## PROBLEM TO WORK ON:
From the records below, copy each line in which the string "column" occurs.

(Saved entries)
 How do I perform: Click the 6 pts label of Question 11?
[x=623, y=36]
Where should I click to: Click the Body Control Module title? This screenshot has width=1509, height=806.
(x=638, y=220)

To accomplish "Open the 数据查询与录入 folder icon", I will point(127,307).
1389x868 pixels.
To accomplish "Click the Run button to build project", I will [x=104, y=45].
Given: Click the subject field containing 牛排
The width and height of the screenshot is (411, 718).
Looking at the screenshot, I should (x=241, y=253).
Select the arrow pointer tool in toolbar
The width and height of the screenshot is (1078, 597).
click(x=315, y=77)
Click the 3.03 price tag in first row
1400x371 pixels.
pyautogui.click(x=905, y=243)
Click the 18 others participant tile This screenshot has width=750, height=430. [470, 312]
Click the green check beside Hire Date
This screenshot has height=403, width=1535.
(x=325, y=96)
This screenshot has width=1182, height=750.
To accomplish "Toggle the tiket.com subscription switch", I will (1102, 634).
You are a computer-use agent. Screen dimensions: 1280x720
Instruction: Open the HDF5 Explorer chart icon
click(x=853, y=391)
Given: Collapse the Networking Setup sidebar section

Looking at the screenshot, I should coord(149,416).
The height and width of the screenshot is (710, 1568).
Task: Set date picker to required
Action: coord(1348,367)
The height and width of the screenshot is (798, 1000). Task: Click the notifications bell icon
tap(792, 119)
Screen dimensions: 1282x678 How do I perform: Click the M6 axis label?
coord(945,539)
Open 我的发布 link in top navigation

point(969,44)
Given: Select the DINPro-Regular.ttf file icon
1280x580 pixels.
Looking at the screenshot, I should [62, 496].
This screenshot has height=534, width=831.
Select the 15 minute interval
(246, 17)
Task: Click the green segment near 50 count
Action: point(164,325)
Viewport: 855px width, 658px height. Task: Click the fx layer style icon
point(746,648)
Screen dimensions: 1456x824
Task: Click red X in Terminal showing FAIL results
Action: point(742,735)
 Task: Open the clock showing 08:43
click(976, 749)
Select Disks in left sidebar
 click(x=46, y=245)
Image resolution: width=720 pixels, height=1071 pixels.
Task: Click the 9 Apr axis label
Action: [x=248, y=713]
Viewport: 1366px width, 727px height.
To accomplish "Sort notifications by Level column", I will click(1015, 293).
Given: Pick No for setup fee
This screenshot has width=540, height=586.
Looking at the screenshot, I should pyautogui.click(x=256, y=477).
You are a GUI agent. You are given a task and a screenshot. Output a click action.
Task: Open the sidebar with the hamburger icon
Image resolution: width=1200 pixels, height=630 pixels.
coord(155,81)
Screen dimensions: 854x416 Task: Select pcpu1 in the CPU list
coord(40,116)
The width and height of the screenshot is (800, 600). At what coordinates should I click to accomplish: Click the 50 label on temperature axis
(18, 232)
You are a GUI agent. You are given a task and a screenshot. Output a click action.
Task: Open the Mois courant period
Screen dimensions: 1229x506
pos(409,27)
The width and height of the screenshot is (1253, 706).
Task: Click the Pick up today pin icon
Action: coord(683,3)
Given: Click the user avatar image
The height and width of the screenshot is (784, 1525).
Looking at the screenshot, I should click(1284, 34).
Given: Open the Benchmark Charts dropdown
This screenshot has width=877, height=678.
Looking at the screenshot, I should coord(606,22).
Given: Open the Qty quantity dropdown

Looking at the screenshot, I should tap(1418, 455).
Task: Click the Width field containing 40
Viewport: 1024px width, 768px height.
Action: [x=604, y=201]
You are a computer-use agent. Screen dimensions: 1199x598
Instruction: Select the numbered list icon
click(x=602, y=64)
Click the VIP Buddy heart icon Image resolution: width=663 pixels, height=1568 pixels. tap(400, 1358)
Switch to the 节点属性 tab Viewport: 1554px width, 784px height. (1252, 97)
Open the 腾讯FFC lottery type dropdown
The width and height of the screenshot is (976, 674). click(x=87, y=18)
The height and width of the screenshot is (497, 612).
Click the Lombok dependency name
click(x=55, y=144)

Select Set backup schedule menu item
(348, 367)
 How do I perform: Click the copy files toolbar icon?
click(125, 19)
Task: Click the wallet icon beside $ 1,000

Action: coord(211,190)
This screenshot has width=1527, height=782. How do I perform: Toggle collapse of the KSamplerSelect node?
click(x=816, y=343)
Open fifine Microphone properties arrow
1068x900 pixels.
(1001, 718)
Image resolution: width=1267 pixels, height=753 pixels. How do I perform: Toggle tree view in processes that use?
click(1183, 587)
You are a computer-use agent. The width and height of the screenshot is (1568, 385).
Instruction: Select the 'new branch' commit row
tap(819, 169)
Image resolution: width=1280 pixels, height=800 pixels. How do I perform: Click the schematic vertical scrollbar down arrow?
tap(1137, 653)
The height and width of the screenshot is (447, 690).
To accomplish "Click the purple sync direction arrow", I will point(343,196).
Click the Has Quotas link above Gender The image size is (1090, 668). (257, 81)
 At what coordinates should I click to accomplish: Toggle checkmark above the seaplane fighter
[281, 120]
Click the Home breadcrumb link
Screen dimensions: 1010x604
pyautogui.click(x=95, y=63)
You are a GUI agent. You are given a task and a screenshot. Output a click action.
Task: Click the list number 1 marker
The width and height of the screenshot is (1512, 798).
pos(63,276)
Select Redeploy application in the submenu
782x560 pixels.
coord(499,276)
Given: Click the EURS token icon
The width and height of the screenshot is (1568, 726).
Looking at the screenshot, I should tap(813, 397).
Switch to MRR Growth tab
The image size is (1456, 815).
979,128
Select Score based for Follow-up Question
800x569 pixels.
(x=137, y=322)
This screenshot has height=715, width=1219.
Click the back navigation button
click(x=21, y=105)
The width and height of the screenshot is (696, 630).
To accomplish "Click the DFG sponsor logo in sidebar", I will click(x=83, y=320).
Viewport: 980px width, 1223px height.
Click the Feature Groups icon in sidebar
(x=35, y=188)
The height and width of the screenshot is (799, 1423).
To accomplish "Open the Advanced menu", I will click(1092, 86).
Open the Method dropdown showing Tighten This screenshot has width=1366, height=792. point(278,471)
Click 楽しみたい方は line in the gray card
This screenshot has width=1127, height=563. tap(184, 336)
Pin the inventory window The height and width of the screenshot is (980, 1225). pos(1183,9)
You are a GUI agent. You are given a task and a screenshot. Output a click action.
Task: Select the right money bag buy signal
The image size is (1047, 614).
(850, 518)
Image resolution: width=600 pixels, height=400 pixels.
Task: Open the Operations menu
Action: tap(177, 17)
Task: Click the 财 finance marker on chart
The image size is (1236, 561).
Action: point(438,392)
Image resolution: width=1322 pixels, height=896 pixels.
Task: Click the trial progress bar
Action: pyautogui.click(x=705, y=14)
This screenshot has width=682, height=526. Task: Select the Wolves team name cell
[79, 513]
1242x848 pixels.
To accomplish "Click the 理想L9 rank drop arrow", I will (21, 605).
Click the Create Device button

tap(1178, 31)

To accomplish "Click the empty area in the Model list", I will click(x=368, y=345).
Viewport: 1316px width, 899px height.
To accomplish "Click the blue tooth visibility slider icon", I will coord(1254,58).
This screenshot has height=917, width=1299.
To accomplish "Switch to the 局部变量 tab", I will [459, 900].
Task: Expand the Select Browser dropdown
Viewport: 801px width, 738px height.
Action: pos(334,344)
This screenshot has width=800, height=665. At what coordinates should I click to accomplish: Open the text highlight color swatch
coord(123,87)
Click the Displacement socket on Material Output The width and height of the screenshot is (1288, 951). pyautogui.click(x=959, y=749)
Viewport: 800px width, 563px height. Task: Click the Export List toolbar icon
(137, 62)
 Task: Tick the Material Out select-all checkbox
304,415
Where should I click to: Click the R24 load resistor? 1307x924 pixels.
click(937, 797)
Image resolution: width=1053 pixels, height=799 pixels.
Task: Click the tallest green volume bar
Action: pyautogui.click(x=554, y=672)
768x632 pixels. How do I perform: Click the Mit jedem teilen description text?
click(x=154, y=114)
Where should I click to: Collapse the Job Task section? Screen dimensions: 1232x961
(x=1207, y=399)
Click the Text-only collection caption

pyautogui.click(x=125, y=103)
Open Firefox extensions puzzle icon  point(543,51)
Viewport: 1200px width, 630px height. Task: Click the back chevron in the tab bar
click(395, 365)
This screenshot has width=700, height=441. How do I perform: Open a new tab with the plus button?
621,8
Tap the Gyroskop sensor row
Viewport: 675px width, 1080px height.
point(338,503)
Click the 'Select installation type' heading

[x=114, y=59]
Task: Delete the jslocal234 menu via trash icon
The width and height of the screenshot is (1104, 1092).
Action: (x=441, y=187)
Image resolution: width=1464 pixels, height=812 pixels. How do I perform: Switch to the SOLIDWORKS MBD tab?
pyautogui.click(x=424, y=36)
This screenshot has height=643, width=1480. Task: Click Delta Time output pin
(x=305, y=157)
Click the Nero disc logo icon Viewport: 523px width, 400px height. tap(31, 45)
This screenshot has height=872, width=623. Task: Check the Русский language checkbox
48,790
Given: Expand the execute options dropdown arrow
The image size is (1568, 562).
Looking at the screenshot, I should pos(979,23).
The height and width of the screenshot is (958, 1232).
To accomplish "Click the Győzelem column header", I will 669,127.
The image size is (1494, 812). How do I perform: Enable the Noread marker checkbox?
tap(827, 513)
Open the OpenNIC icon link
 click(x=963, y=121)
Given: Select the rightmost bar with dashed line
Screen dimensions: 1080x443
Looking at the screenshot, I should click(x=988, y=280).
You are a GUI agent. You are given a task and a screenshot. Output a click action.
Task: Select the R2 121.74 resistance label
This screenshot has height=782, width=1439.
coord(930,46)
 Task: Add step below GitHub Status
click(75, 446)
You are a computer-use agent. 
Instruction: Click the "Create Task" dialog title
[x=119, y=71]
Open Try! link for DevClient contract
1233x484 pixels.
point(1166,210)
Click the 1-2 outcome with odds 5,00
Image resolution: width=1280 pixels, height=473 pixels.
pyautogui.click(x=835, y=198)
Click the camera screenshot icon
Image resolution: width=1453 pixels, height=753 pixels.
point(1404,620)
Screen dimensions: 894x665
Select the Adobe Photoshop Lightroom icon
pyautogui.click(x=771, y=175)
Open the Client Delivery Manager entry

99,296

## YOUR SOLUTION:
To accomplish "Sort notifications by Level column", I will click(1015, 293).
To accomplish "Click the Győzelem column header", I will 669,127.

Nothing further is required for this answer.